Un killer alle calcagna

Chi come noi da anni frequenta assiduamente il cinema sudcoreano sa cosa la cinematografia locale è in grado di fare per quanto concerne le produzioni di genere. In tal senso, non si contano le volte in cui i cultori della materia o i semplici appassionati si siano stropicciati gli occhi al cospetto dei film realizzati a quelle latitudini. Tra le perle partorite più di recente, merita senza alcun dubbio una citazione Time to Hunt di Yoon Sung-hyun, che dopo la calorosa accoglienza alla 70esima Berlinale è approdata nel catalogo di Netflix per allietare il pubblico della piattaforma. Come? Semplicemente con una storia dalle dinamiche ampiamente codificate, ma capace di tenere incollato alla poltrona lo spettatore di turno per due ore e passa grazie a un crescendo di tensione da manuale. Fattore determinate ai fini di un film che a conti fatti può essere considerato un vero e proprio accumulatore seriale di tensione ad alto voltaggio, che offre uno show balistico e adrenalinico meritevole di essere ricordato.

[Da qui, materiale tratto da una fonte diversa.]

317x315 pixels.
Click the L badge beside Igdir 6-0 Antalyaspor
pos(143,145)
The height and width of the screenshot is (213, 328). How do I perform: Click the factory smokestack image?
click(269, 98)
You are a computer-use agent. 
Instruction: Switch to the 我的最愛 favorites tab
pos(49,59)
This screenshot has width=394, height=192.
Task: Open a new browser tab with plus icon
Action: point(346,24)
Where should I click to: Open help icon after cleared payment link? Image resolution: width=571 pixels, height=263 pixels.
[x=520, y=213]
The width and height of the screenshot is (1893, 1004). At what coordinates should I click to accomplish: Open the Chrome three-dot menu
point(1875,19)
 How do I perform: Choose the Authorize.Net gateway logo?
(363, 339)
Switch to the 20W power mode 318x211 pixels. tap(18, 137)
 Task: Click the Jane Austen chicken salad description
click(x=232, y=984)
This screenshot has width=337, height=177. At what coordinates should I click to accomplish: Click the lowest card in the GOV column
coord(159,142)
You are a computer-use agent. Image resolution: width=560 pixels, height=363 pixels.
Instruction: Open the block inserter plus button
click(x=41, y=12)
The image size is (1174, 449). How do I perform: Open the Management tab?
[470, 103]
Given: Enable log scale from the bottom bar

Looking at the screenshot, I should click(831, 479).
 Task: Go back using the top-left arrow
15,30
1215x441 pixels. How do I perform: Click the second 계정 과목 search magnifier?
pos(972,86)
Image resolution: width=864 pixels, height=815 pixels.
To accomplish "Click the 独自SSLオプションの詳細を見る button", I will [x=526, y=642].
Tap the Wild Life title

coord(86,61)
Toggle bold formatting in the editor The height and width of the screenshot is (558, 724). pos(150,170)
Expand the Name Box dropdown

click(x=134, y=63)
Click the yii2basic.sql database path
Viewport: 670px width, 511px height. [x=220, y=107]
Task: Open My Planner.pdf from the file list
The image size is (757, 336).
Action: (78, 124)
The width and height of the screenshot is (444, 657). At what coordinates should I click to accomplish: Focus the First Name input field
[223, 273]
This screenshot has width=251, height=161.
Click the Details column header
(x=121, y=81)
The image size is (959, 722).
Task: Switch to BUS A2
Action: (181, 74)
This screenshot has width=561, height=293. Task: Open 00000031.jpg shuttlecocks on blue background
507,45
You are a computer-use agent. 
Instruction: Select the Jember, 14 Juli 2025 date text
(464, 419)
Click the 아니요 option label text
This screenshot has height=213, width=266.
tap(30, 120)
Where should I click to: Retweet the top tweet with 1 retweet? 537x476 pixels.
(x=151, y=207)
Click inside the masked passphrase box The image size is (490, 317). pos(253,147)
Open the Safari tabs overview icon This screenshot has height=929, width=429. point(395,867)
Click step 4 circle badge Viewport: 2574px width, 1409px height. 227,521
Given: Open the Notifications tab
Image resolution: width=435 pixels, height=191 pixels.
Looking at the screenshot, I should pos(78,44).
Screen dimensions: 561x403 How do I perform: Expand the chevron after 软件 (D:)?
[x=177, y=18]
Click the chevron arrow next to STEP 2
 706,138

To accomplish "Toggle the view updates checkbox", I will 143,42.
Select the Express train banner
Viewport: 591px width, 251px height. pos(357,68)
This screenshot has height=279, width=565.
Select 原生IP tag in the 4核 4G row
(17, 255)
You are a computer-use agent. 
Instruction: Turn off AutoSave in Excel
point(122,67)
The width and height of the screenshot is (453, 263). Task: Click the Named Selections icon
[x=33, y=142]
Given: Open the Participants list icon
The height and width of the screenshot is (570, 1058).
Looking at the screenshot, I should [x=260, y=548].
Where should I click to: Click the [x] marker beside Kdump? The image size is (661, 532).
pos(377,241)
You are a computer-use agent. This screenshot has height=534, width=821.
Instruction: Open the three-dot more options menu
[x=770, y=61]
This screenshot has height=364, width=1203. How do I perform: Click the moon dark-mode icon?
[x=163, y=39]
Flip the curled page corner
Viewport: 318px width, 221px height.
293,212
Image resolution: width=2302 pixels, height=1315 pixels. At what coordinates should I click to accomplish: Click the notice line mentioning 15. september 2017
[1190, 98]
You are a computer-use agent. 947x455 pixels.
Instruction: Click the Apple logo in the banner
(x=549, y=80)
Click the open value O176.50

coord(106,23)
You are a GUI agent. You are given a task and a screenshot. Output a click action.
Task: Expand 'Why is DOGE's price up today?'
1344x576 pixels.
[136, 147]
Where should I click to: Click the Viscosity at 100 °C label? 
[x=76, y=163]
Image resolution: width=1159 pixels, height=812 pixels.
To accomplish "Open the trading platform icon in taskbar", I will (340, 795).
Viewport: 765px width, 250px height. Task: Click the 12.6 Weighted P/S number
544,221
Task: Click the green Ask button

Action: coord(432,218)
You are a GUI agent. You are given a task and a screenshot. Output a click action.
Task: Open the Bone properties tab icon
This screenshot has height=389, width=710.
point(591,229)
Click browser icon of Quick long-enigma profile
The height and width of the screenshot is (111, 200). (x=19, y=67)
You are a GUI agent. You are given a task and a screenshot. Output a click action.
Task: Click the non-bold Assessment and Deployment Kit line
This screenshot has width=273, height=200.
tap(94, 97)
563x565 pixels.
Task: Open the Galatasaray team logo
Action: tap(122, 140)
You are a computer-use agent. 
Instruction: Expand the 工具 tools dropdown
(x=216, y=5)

Come anticipato, la trama si sviluppa e prende forma intorno a basi narrative già consolidate, con un gruppo di amici che progetta un colpo per poter rubare molti soldi ed andarsene da una terra natia devastata e in preda a una profonda crisi economica, con gravi debiti nei confronti del Fondo Monetario Internazionale e la maggior parte della popolazione ridotta alla povertà. La scelta ricade su un casinò illegale, che la banda riesce a svaligiare, portando a casa l’intero malloppo, compresi degli hard disk che contengono informazioni preziose e video compromettenti che potrebbero fare tremare vertici politici e personaggi influenti. Ed è proprio il recupero di quel materiale così scottante a spingere i responsabili del casinò a sguinzagliare alle calcagna dei protagonisti un killer spietato e letale.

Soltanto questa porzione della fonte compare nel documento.